Methods: Subgroup-specific odds ratios (ORs) for 30-day and 1-year mortality were obtained for patients with and without preceding CPR. Two complementary methods were used to assess the potential impact of CPR prevalence on overall treatment effect: (1) analytic mixture modelling combining subgroup effects across hypothetical CPR proportions (0-100%) and (2) bootstrap resampling generating synthetic trial cohorts (n=420 each) with varying CPR proportions, preserving randomisation. For each scenario, ORs and empirical 95% confidence intervals (CI) were estimated.
Results: Thirty-day mortality ORs were 1.0 (95% CI 0.65-1.55) in CPR patients and 0.81 (95% CI 0.36-1.82) in non-CPR patients in the total study cohort (Figure). Across both analytic and resampling methods, estimated treatment effects remained close to unity across CPR proportions. At minimal CPR prevalence, OR estimates shifted modestly toward potential benefit of VA-ECMO (approximate OR 0.7-0.8) but CIs consistently crossed 1.0. One-year outcomes showed similar neutrality, without a scenario yielding a statistically robust mortality reduction.
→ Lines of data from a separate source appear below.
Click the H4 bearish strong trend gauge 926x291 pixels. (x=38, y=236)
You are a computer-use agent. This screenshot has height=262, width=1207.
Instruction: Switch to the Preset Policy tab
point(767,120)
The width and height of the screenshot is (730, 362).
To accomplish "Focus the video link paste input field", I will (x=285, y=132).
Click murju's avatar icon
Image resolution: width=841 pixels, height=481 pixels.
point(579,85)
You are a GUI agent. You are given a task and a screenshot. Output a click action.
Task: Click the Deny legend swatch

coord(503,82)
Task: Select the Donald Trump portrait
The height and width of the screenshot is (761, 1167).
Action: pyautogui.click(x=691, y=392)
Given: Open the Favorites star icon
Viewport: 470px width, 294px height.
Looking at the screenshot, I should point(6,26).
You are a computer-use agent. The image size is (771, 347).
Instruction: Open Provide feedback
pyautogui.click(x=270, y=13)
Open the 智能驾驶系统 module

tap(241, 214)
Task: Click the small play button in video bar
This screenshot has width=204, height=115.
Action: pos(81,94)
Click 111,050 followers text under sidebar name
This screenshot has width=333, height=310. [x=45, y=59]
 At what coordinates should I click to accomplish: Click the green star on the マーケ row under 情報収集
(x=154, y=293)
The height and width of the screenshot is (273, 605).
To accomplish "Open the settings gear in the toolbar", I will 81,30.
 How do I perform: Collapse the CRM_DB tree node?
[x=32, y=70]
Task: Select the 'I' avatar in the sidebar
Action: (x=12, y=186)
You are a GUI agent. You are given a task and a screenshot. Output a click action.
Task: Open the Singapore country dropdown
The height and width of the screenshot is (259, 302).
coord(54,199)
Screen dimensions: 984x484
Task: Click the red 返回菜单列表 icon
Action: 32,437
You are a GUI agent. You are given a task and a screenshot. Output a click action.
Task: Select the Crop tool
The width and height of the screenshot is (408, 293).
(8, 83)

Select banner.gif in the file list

Conclusion: Simulations across the full spectrum of CPR prevalence demonstrated that changing the proportion of resuscitated patients does not materially influence mortality outcomes with VA-ECMO. The neutral effect observed in the randomised trial may not be solely attributed to case-mix differences in CPR. These findings suggest that other determinants beyond resuscitation status may also be considered to explain divergent outcomes across mechanical support studies.